Pembungkus disini dimaksudkan untuk menjaga suatu proses agar tidak dapat diakses secara sembarangan atau di intervensi oleh program lain. Konsep enkapsulasi sangat penting dilakukan untuk menjaga kebutuhan program agar dapat diakses sewaktu-waktu, sekaligus menjaga program tersebut.

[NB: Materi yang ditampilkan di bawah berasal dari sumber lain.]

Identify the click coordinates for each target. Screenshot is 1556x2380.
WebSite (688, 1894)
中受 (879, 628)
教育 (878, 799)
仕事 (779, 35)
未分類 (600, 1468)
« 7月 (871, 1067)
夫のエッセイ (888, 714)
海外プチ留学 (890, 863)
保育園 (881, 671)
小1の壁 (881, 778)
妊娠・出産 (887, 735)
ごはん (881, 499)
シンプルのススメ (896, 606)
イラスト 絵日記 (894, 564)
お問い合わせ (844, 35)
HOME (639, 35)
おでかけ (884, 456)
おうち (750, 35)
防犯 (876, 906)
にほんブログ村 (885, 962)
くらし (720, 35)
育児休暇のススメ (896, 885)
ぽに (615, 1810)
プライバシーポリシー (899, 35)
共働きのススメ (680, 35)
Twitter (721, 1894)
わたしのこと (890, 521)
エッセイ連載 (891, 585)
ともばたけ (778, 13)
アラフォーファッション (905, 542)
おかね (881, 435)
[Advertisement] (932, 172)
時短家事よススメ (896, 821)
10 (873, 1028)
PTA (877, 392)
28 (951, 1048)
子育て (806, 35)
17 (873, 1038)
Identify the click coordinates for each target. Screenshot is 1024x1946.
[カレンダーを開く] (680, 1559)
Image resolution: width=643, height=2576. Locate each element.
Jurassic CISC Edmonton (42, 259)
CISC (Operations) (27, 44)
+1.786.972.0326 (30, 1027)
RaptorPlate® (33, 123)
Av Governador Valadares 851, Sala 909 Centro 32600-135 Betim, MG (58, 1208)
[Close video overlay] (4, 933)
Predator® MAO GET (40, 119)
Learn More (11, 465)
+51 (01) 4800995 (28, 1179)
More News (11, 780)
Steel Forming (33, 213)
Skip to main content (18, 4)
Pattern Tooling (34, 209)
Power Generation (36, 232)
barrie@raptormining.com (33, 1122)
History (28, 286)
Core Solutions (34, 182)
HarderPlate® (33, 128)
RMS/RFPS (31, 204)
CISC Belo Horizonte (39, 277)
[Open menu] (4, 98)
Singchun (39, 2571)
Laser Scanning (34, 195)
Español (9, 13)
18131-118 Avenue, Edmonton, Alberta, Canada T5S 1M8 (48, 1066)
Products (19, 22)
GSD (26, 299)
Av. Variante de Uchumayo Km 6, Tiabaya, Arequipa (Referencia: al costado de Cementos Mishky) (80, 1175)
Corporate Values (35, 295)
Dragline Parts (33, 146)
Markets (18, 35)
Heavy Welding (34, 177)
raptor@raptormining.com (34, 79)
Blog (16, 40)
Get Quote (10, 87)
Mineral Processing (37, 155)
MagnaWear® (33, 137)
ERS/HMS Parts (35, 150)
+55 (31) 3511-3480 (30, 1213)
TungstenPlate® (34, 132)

Dalam kehidupan sehari-hari enkapsulasi dapat dimisalkan sebagai arus listrik pada generator, dan sistem perputaran generator untuk menghasilkan arus listrik. Kerja arus listrik tidak mempengaruhi kerja dari sistem perputaran generator, begitu pula sebaliknya. Karena di dalam arus listrik tersebut, kita tidak perlu mengetahui kinerja sistem perputaran generator, apakah generator berputar kebelakang atau ke depan atau bahkan serong. Begitu pula dalam sistem perputaran generator, kita tidak perlu tahu bagaimana arus listrik menyala atau tidak.

Begitulah konsep kerja dari enkapsulasi, dia akan melindungi sebuah program dari akses ataupun intervensi dari program lain yang mempengaruhinya. Hal ini sangat menjaga keutuhan program yang telah dibuat dengan konsep dan rencana yang sudah ditentukan dari awal.

Contoh dalam program, misalkan kita punya 2 class, class pertama kita beri nama belajar.java dan class kedua kita beri nama pintar.java, berikut listing programnya.

Belajar.java

class Belajar {
public String x = "Pintar";  //bertipe public, yang nilainya dapat diakses oleh class pintar.java
private String y = "Java"; //bertipe private
}

Pintar.java

public class Pintar{
public static void main (String [] args){

Belajar panggil = new Belajar ();

System.out.println("Panggil x : "+panggil.x);
System.out.println("Panggil y : "+panggil.y);
}
}

Tipe public dan private mempunyai fungsi yang berbeda. Fungsi public yang terdapat dalam class belajar.java pada variable x, memungkinkan nilai dari variable x dapat diakses oleh class pintar. Sedangkan variable y yang menggunakan fungsi private tidak dapat dipanggil di dalam class belajar.